To support its ongoing Open Strategy, Yahoo announced a handful of new offerings and enhancements:
- Smarter Yahoo! Mail. Thought to be the broadest implementation of its Open Strategy initiative, enhanced Y! Mail "learns" which messages, data and activities users most care about and pushes them to the top. Third-party apps can also be integrated.
- Yahoo! Toolbar (available here) provides access to news and customizable online tasks.
- Yahoo! Updates lets users see what their friends are doing on the the Yahoo network. Yahoo! Mail, Yahoo! Toolbar, Yahoo! Music, Yahoo! TV, and Yahoo! Travel join a number of other proprietary properties that "share" activity updates.

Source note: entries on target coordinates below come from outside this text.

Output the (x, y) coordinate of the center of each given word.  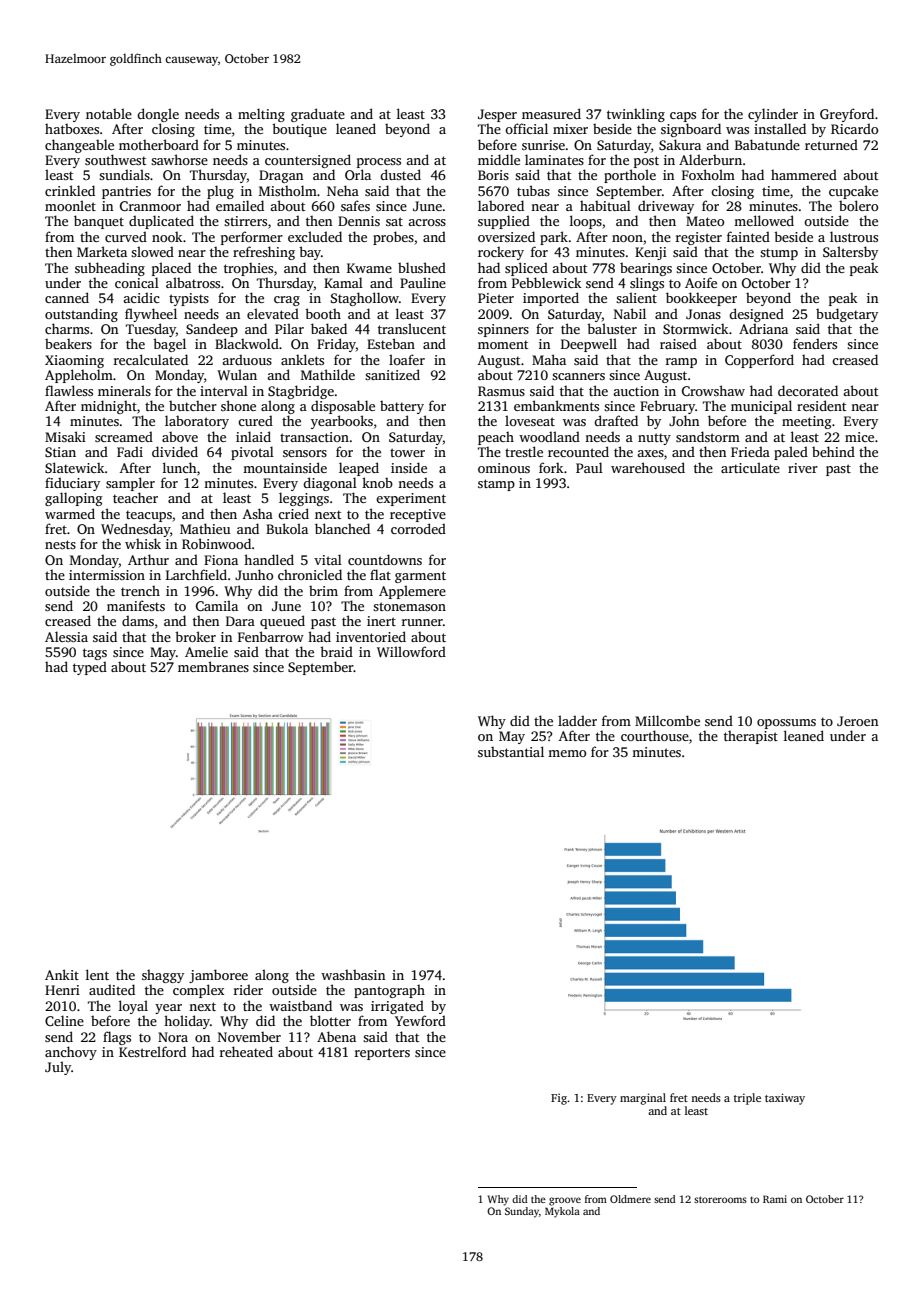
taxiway (785, 1099)
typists (189, 299)
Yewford (420, 1020)
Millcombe (667, 720)
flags (117, 1038)
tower (407, 452)
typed (90, 668)
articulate (750, 467)
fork (551, 467)
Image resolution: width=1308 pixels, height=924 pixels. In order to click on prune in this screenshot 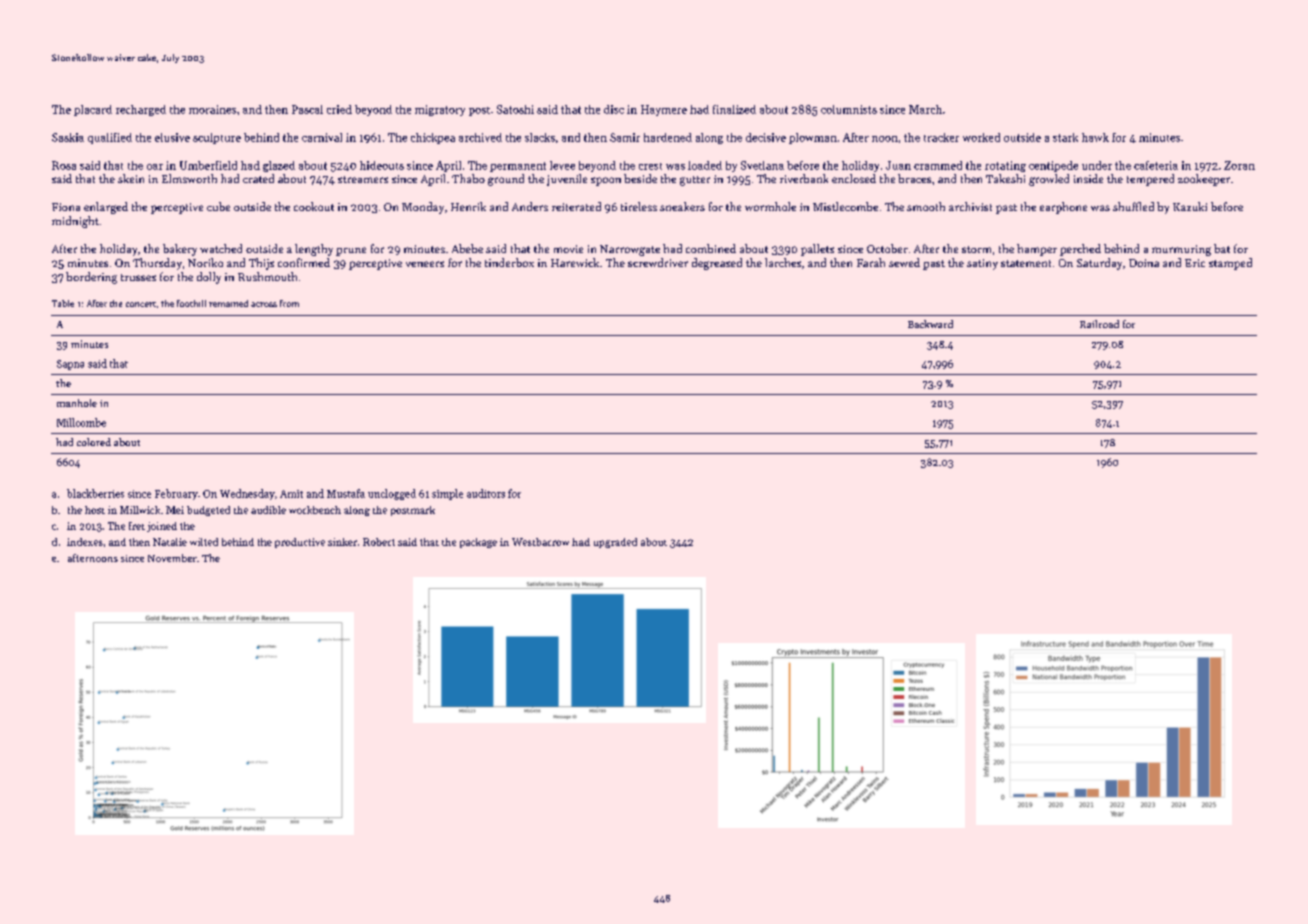, I will do `click(351, 251)`.
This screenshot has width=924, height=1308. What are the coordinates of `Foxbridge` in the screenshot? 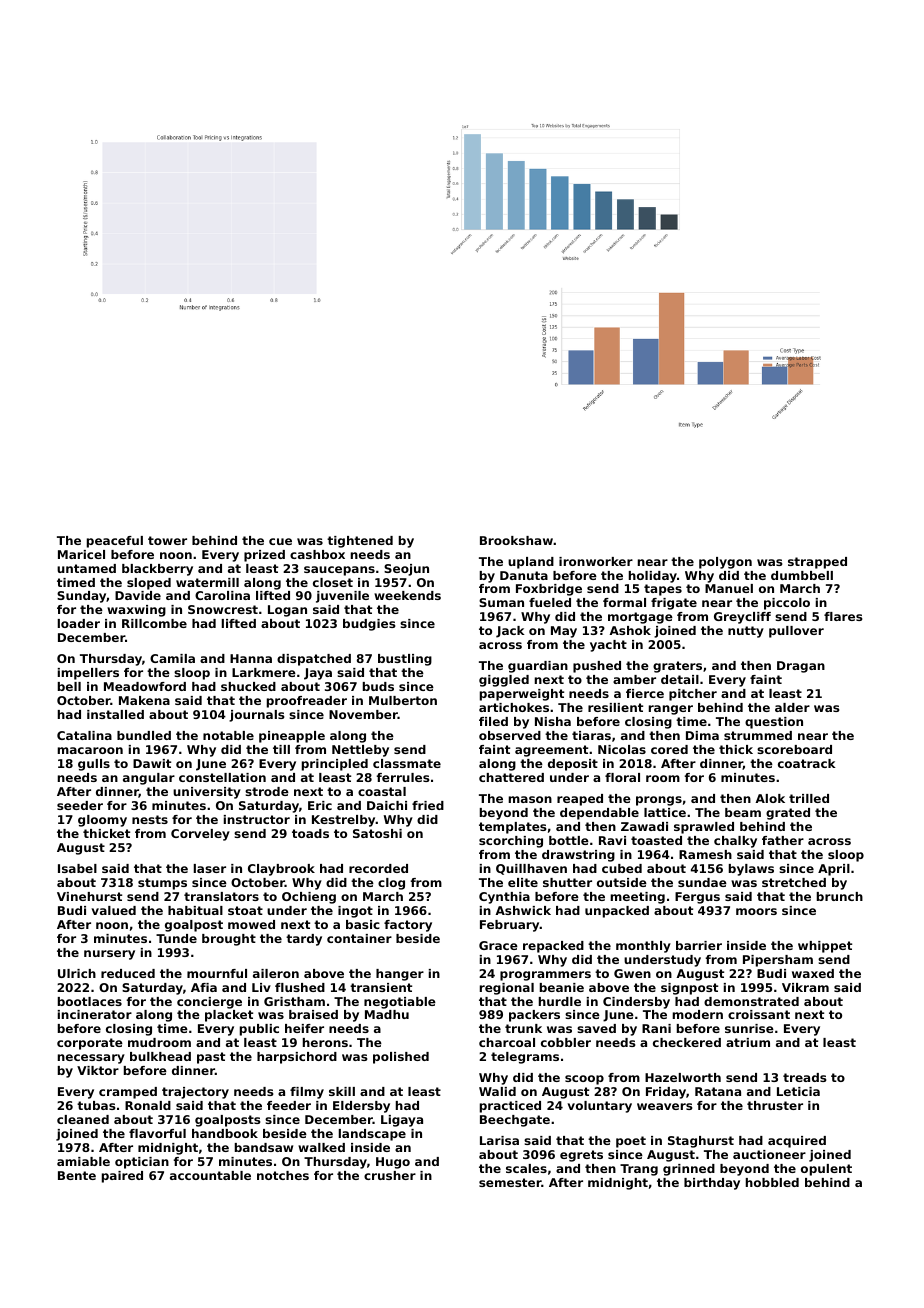 It's located at (549, 590).
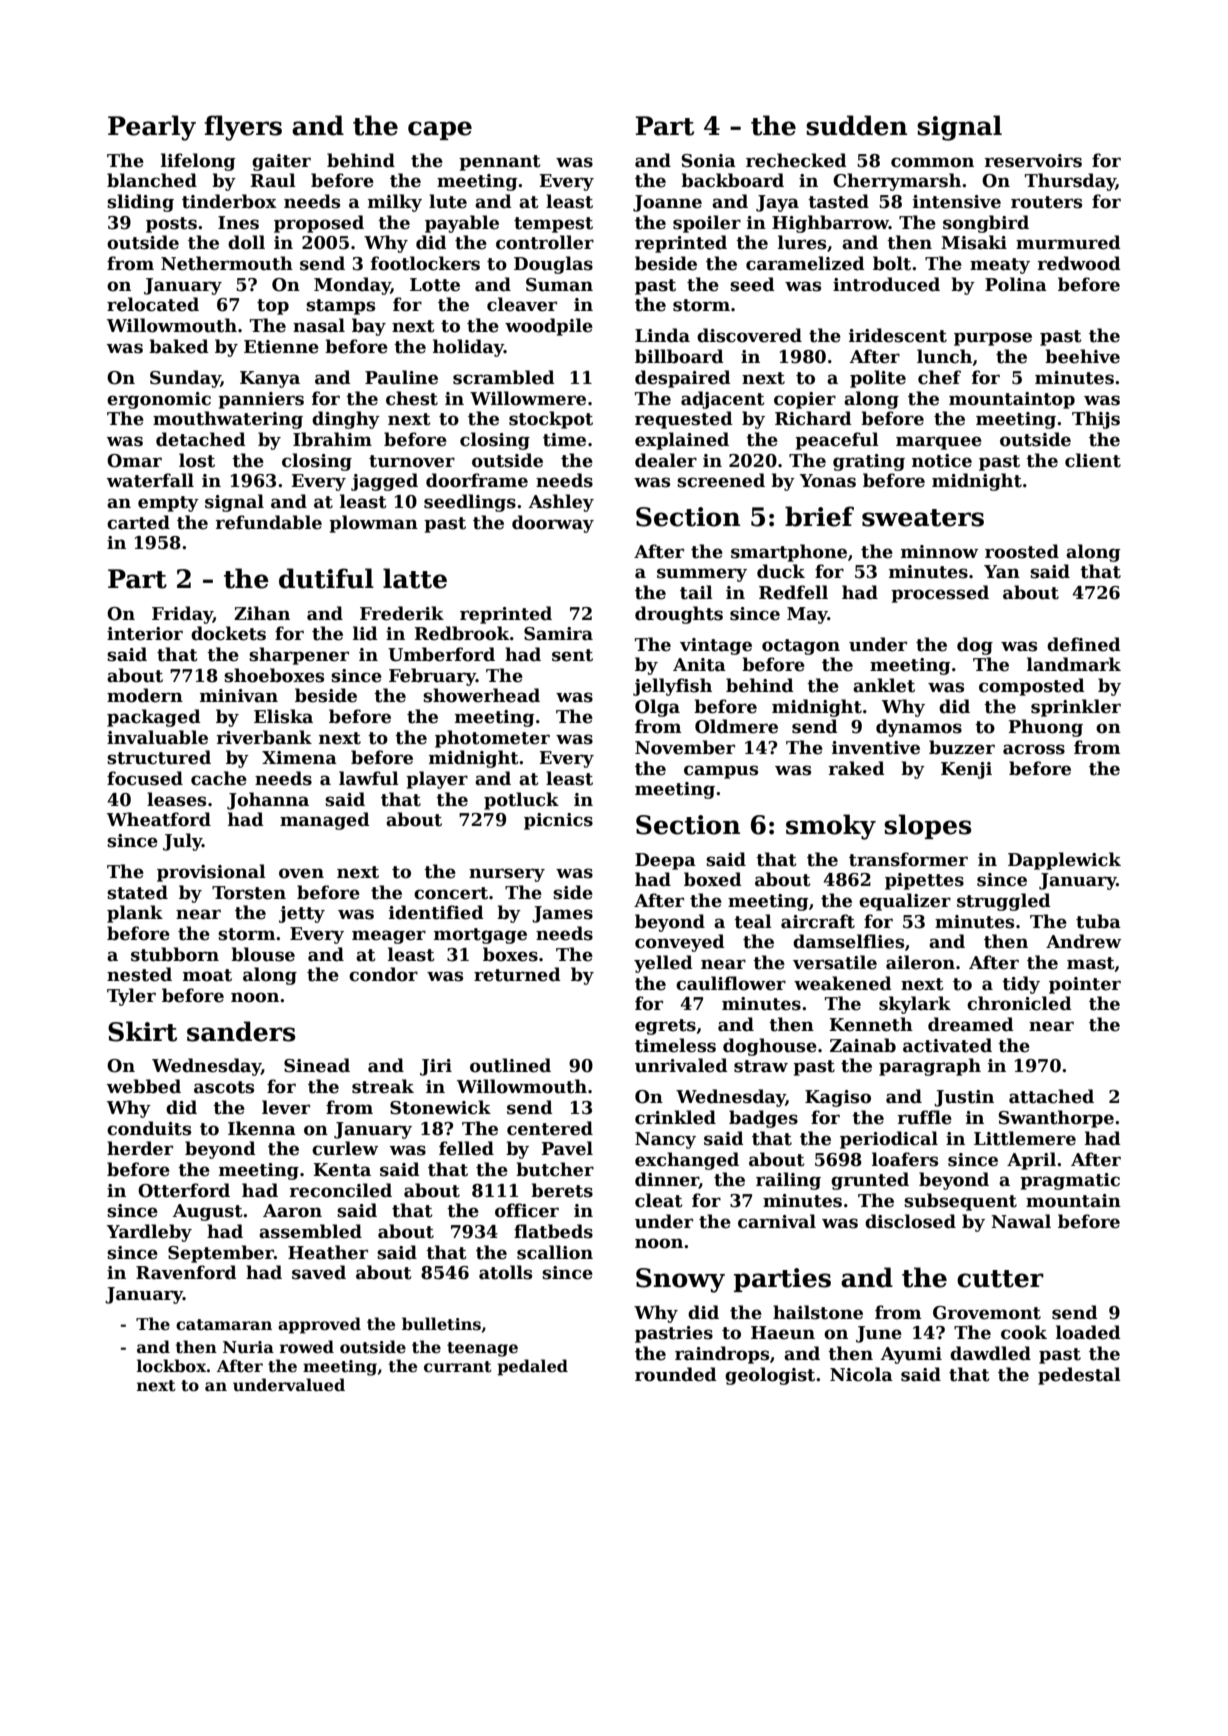 The width and height of the page is (1228, 1736). I want to click on posts, so click(171, 225).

- My Yahoo!. Like Google's customized homepage, this feature lets users add applications, developed by third parties, to their Yahoo start pages.
Read more about the enhancements at Yahoo's Developer Blog.
Earlier this month, Yahoo announced plans to avail its back-end search infrastructure to programmers that wish to improve their site-specific search engines. TechCrunch was the first to deploy the program, dubbed BOSS.
Rivals are also building more engaging experiences around existing offerings. In November Google incorporated voice and video chat into Gmail, its free email service. And in October, AOL added access to popular social networks in its revamped homepage.
Speaking of social features, Yahoo's recent slew of layoffs were likely the most socially engaging of a layoff-crazed media scene. Online sites covered the departures copiously, both in blogs and on Twitter — sometimes even in real-time — as Yahoo's revolving door turned on 1500 employees.
Media startup Tokbox even parked parked a taco truck outside Yahoo headquarters, waiting to poach desirable ex-laborers.